Trolleys are a popular way to explore many downtown districts throughout the country. Visitors park, step on board and are carried to shopping, dining and entertainment for a relatively small price. The getting there and back becomes part of the experience, and it's one Cape Girardeau's mayor wants see to happen here.
Adding at least one trolley to downtown is an idea Mayor Harry Rediger believes could help solve issues that have arisen or have been mentioned as potential problems with the construction of the Broadway corridor and Isle Casino Cape Girardeau, both of which were finished and opened last month.
"This, in my mind, brings two things to the table. It alleviates parking issues, and it moves people," Rediger said.
Completion of the Broadway corridor meant parking spaces were eliminated along the street's north side and reduced on the south side to make room for a pedestrian promenade and other features of the new streetscape. A concern the mayor heard during the process that brought the casino to town was that downtown would be bypassed and forgotten as visitors streamed toward the newest form of entertainment. The idea of adding a trolley to take visitors from parking through the downtown area is one the mayor said has been talking about for about a year.
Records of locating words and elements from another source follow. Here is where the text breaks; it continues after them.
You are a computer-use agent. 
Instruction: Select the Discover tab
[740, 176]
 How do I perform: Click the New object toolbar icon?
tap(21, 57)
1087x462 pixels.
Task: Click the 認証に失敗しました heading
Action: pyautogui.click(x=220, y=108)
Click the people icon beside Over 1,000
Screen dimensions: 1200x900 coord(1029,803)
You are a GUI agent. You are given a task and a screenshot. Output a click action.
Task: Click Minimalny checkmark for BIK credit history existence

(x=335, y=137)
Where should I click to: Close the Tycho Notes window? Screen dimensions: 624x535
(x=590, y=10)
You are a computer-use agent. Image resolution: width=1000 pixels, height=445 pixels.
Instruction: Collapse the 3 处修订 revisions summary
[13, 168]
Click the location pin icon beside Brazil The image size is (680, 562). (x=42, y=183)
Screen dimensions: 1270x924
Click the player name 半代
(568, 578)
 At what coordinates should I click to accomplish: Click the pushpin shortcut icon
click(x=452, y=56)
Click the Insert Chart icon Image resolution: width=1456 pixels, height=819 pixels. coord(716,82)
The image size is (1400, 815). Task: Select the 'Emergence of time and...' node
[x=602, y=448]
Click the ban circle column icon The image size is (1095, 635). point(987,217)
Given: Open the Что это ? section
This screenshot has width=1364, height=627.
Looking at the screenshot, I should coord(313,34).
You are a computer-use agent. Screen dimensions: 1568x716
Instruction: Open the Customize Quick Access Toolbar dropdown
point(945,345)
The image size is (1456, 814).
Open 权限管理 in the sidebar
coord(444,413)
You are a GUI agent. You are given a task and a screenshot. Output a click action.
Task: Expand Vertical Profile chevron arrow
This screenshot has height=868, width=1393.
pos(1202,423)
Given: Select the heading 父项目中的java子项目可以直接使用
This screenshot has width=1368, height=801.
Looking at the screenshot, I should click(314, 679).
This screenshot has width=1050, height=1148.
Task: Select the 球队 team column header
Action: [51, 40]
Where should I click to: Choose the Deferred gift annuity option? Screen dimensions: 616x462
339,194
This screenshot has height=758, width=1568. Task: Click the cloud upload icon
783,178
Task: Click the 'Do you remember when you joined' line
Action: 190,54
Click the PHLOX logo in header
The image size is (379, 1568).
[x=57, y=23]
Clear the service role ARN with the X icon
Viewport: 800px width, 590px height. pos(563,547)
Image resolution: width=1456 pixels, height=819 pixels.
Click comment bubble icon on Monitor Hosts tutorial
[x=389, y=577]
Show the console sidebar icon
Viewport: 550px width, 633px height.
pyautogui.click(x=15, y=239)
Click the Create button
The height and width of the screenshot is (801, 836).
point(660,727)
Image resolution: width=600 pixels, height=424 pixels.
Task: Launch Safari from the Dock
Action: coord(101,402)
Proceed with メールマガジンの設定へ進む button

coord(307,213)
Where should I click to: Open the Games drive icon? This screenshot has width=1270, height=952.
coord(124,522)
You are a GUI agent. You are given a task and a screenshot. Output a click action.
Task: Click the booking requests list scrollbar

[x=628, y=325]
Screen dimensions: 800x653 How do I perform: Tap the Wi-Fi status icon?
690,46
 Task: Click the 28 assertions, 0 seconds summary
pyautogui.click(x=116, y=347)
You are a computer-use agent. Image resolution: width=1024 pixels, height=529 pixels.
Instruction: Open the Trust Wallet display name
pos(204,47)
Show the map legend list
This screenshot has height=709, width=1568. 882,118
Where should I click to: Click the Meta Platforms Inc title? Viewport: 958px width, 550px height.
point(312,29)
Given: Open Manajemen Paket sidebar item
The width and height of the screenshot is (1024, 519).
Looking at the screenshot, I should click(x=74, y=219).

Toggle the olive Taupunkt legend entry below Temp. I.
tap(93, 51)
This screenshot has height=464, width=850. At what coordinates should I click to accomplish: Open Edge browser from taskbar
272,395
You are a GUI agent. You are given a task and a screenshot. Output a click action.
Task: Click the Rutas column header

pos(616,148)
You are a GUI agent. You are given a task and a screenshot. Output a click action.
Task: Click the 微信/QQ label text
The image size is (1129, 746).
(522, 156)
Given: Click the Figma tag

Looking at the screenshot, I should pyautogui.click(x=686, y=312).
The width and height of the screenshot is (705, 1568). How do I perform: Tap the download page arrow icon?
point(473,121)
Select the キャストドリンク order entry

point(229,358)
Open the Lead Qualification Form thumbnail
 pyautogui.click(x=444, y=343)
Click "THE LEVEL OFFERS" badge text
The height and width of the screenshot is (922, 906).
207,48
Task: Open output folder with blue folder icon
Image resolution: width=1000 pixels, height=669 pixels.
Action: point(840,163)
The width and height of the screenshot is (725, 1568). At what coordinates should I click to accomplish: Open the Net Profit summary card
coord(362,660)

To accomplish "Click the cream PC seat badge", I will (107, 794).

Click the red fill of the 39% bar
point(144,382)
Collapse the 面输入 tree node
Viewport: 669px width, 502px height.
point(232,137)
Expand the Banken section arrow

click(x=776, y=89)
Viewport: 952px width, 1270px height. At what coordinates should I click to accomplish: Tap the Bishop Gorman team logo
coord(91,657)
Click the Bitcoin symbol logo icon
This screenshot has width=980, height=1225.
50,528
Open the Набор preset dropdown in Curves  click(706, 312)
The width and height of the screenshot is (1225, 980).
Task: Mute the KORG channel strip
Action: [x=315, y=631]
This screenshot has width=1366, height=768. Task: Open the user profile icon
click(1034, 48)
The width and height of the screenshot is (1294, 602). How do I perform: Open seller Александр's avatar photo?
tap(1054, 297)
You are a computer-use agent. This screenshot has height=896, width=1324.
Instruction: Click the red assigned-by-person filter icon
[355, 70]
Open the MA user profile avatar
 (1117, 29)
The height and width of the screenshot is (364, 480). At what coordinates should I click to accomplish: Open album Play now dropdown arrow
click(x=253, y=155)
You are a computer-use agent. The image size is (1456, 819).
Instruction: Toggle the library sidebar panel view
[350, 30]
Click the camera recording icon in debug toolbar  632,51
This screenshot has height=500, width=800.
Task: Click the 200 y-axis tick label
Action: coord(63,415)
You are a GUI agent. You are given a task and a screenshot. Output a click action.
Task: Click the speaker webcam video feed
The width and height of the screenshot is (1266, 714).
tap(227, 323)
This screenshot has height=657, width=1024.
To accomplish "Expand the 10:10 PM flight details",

How a trolley would be run, who would run it and where the money would come from are still unknown, but Rediger said he is hopeful a committee to look at the idea can be formed by around the first of 2013.
"I want to see people working with this to see what is the best way to do it," he said. "There are all kinds of logistics to work out."
Rediger said he has heard of interest in participation on the committee from the Cape Girardeau Area Chamber of Commerce, Old Town Cape, the Cape Girardeau Convention and Visitors Bureau and the Downtown Merchants Association.
Marla Mills, executive director of Old Town Cape, said the idea is one with great potential.
"Making it easy for people to move around downtown would be a great asset," she said.
But Mills agrees with the mayor that there would need to be much analysis and discussion before any moves are made.
"It's something that would be really easy to jump right into, but I just think we need to make sure it's done in the best way we can, to work the way we want it to work and do the things we want it to do," she said.
The mayor said a trolley would solidify downtown Cape Girardeau as a tourist destination.
"The thing about it is I think it would elongate the stay for people," he said. "Right now they run downtown to one place and shop, or run in and eat and leave."
Cape Girardeau had a trolley system from 1893 to 1934, according to Southeast Missourian archives. The system changed to electric street cars in 1904. Portions of the rails were found hidden beneath the street during the construction of the Broadway corridor.